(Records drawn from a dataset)

--------------------

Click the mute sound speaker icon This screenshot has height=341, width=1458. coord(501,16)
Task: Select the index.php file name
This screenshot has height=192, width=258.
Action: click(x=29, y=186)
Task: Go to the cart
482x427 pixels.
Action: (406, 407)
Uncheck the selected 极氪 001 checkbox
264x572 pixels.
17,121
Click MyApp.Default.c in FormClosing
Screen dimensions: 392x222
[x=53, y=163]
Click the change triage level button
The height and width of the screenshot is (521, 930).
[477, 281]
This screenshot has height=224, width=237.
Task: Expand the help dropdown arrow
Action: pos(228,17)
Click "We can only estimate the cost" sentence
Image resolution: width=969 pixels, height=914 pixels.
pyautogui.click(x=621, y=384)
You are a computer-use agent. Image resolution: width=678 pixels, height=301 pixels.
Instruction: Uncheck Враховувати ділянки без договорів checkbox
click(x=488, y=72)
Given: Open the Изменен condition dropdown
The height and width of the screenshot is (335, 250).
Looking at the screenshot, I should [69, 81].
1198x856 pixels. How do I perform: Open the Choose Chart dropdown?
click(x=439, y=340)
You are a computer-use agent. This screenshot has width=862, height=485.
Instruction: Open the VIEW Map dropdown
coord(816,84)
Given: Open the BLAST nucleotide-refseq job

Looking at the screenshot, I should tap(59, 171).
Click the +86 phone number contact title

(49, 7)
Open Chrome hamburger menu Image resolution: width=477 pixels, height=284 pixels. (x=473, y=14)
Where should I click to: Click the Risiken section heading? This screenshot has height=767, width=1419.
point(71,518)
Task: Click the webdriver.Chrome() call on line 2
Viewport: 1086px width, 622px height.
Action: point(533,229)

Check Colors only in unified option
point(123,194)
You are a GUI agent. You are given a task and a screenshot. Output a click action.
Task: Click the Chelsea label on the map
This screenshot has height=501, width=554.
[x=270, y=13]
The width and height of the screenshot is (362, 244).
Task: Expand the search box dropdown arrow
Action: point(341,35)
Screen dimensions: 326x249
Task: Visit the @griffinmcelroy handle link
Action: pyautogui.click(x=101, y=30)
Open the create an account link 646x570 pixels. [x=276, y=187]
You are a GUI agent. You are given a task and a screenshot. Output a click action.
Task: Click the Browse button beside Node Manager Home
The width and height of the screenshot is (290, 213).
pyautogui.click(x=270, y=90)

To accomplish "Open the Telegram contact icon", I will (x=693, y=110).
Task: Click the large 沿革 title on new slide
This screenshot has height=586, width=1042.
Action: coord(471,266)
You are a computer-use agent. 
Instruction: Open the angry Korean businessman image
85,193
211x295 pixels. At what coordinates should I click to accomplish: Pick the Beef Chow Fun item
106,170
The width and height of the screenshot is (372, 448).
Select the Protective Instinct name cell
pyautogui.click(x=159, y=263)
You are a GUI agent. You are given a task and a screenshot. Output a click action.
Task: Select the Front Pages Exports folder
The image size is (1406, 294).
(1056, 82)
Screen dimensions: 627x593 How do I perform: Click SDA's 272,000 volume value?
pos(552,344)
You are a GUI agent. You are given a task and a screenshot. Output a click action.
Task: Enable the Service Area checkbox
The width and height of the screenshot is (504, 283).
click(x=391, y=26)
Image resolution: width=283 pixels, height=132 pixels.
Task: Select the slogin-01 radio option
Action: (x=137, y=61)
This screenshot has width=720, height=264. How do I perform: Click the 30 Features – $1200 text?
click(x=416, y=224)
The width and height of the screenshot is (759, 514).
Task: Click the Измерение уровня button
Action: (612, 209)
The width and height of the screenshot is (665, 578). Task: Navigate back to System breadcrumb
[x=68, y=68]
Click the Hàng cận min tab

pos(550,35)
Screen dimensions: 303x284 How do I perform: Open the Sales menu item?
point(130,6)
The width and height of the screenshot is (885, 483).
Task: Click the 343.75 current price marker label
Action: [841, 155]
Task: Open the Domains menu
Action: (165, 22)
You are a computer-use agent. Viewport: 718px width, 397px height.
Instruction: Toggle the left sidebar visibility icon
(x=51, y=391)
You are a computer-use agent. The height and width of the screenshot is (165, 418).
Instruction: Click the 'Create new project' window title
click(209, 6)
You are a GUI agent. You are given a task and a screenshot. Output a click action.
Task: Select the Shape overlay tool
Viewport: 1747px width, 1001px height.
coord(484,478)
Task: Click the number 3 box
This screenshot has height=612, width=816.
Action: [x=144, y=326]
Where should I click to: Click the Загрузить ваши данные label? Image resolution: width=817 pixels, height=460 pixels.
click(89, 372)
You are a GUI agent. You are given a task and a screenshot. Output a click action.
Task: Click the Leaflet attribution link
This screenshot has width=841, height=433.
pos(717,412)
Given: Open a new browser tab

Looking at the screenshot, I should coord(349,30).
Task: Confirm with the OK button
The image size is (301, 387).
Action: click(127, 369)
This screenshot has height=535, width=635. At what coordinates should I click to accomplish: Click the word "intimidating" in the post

--------------------

** EXERCISE DETAILS **
Using the data above, reproduce exactly the lines from the line that contains "Task: Click the Browse" through the line that contains "Task: Enable the Service Area checkbox", including both.

** OUTPUT OF THE EXERCISE **
Task: Click the Browse button beside Node Manager Home
The width and height of the screenshot is (290, 213).
pyautogui.click(x=270, y=90)

To accomplish "Open the Telegram contact icon", I will (x=693, y=110).
Task: Click the large 沿革 title on new slide
This screenshot has height=586, width=1042.
Action: coord(471,266)
You are a computer-use agent. 
Instruction: Open the angry Korean businessman image
85,193
211x295 pixels. At what coordinates should I click to accomplish: Pick the Beef Chow Fun item
106,170
The width and height of the screenshot is (372, 448).
Select the Protective Instinct name cell
pyautogui.click(x=159, y=263)
You are a GUI agent. You are given a task and a screenshot. Output a click action.
Task: Select the Front Pages Exports folder
The image size is (1406, 294).
(1056, 82)
Screen dimensions: 627x593 How do I perform: Click SDA's 272,000 volume value?
pos(552,344)
You are a GUI agent. You are given a task and a screenshot. Output a click action.
Task: Enable the Service Area checkbox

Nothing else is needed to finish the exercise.